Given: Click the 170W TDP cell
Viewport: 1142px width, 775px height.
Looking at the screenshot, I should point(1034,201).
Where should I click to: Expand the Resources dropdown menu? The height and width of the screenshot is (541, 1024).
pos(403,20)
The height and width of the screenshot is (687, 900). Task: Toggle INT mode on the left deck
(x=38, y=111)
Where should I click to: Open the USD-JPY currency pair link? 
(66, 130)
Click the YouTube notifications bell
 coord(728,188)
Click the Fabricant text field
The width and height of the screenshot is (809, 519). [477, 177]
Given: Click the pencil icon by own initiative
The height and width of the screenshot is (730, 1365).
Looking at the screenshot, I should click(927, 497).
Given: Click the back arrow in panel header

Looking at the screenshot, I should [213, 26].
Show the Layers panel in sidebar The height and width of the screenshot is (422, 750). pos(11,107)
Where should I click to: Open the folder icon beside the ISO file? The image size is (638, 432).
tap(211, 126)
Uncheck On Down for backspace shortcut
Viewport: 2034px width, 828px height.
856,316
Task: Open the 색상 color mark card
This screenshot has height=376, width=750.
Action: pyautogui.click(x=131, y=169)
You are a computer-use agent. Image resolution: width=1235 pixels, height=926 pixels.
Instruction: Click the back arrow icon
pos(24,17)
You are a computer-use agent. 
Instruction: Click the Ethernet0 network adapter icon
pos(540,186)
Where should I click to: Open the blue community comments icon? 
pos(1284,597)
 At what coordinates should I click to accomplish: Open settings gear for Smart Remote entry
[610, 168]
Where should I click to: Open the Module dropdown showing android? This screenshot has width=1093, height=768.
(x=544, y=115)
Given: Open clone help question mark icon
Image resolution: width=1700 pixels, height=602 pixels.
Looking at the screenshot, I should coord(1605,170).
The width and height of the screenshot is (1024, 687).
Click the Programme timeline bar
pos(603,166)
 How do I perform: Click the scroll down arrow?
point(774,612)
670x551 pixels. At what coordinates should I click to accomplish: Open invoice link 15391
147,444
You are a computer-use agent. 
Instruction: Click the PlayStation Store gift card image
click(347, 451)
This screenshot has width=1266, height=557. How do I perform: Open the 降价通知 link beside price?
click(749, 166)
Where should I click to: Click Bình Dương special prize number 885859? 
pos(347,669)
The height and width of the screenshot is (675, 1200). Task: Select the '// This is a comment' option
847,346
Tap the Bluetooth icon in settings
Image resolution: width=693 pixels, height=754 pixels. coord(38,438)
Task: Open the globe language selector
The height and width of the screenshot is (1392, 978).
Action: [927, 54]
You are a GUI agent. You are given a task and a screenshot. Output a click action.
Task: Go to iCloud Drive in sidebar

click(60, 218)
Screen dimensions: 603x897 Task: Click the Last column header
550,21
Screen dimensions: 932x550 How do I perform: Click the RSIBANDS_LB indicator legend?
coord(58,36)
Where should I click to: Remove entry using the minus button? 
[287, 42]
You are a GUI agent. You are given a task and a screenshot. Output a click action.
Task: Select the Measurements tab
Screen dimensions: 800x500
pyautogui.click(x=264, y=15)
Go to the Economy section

--*--

What is required
Where the line containing "Instruction: Click the PlayStation" appears in the data above, begin there and reproduce every line to the end exactly; include nothing else.

Task output
Instruction: Click the PlayStation Store gift card image
click(347, 451)
This screenshot has width=1266, height=557. How do I perform: Open the 降价通知 link beside price?
click(749, 166)
Where should I click to: Click Bình Dương special prize number 885859? 
pos(347,669)
The height and width of the screenshot is (675, 1200). Task: Select the '// This is a comment' option
847,346
Tap the Bluetooth icon in settings
Image resolution: width=693 pixels, height=754 pixels. coord(38,438)
Task: Open the globe language selector
The height and width of the screenshot is (1392, 978).
Action: [927, 54]
You are a GUI agent. You are given a task and a screenshot. Output a click action.
Task: Go to iCloud Drive in sidebar

click(60, 218)
Screen dimensions: 603x897 Task: Click the Last column header
550,21
Screen dimensions: 932x550 How do I perform: Click the RSIBANDS_LB indicator legend?
coord(58,36)
Where should I click to: Remove entry using the minus button? 
[287, 42]
You are a GUI agent. You are given a task and a screenshot. Output a click action.
Task: Select the Measurements tab
Screen dimensions: 800x500
pyautogui.click(x=264, y=15)
Go to the Economy section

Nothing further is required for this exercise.